Even Wang believes he may have overdone it. Over the years he has recut the film several times to tone down its shock, which he admits now was done in part to test the audience. He says the edit for the new digital remaster is the definitive version.
“I could get a little more distance from it and I could take out some things that were overly rebellious, or just challenging the so-called film system, and not really serving the purpose of the film itself,” he said from his home in San Francisco.
Wang points to an enormously long chase scene in the film, that takes up about 10 minutes of screen time. He and his collaborators made it that long as a kind of joke on the audience.
“The three of us – the [director of photography] and the writer and myself – all decided if we didn’t know what to shoot on a certain day, we would just go out and run, and do a chase scene. We continued that chase scene every time we didn’t quite know what to shoot,” said Wang. “It was rather long and rather protracted. Over the years when I watch it, I go: ‘This is enough. I don’t need to keep putting people into a very difficult position.’”
The film was shot in Hong Kong, where the first edit was made. This was 1989, when Wang was looking at both his footage and the unfolding situation in Tiananmen Square in Beijing, where the Chinese military turned on a student demonstration, killing several thousand.
“I was getting so enthusiastic and supporting of the students, and then all of a sudden there’s this massacre happening. It was really heartbreaking,” Wang said. “I remember that kind of just gelled everything for me in terms of seeing what the film should be.”

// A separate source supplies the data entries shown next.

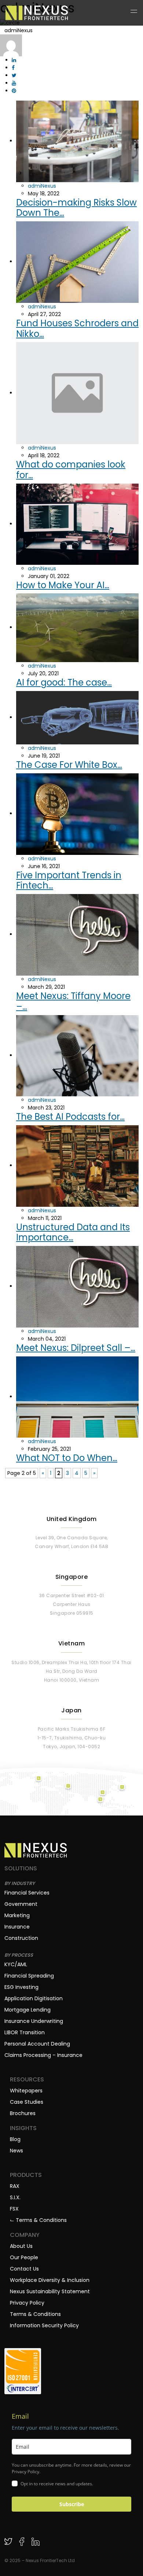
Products (26, 2175)
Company (25, 2235)
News (16, 2150)
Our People (24, 2257)
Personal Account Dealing (37, 2043)
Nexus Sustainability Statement (50, 2291)
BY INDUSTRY (19, 1883)
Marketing (17, 1915)
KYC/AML (15, 1964)
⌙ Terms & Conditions (38, 2220)
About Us (21, 2246)
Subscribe (71, 2504)
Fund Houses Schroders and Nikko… (77, 328)
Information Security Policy (44, 2325)
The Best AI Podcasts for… (70, 1117)
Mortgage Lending (27, 2009)
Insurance (17, 1926)
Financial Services (27, 1892)
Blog (15, 2139)
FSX (14, 2208)
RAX (14, 2186)
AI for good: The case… (64, 682)
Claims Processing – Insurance (43, 2055)
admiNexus (42, 185)
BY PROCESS (18, 1955)
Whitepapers (26, 2090)
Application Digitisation (33, 1998)
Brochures (23, 2113)
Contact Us (24, 2268)
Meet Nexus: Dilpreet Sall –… (75, 1348)
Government (20, 1904)
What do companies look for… (70, 469)
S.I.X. (15, 2197)
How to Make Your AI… (62, 585)
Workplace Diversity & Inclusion (49, 2280)
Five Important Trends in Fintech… (68, 880)
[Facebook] (21, 2541)
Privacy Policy (27, 2302)
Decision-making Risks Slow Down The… (76, 207)
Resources (27, 2079)
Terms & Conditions (35, 2314)
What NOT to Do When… (66, 1458)
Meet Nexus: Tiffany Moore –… (73, 1001)
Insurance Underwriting (33, 2021)
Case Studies (26, 2102)
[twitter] (8, 2541)
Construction (21, 1938)
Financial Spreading (29, 1975)
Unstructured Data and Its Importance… (73, 1232)
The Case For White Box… (69, 765)
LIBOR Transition (24, 2032)
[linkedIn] (35, 2541)
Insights (23, 2128)
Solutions (20, 1868)
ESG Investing (21, 1987)
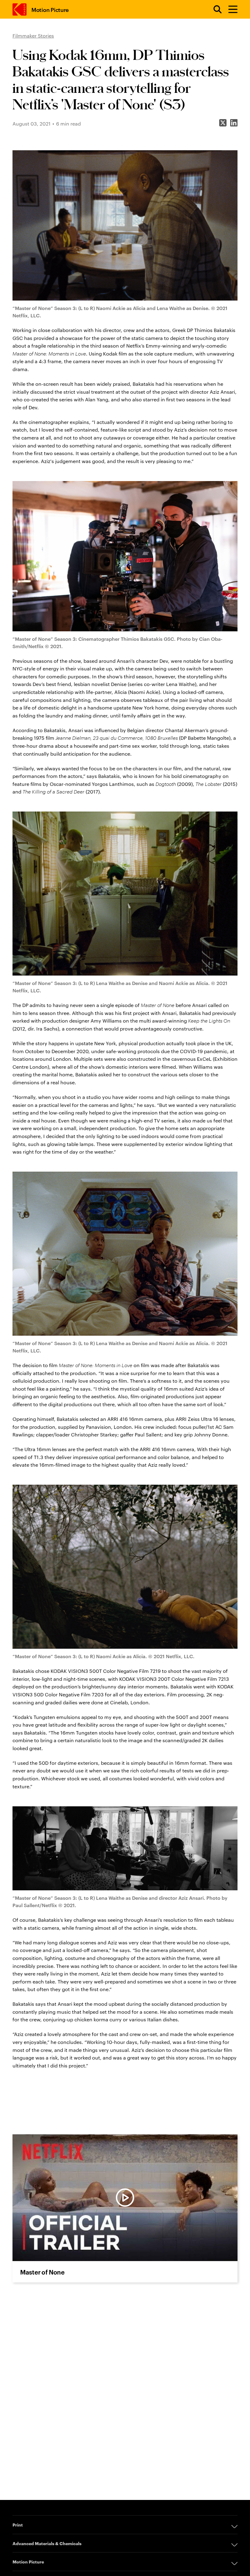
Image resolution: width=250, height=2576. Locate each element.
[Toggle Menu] (230, 9)
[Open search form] (214, 9)
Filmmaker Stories (33, 35)
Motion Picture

“There is a lot of violence in the film. There is a lot of patriarchal bullying. There is this whole thing that reflects, in a very parallel way, what was going on in China at that time. That would be one of the real interesting reasons that this film is being restored,” he said.
The digital restoration by Lightbox Film Center not only created a new print from the original master, but gave Wang a chance to re-edit the film into a final director’s cut. After 33 years, he says this is the last time he will tinker with “Life is Cheap.”
Pires is already planning the next film restoration project. It will be “The Innerview,” a 1973 psychedelic film by Richard Beymer, an actor better known for playing Tony in the original film version of West Side Story.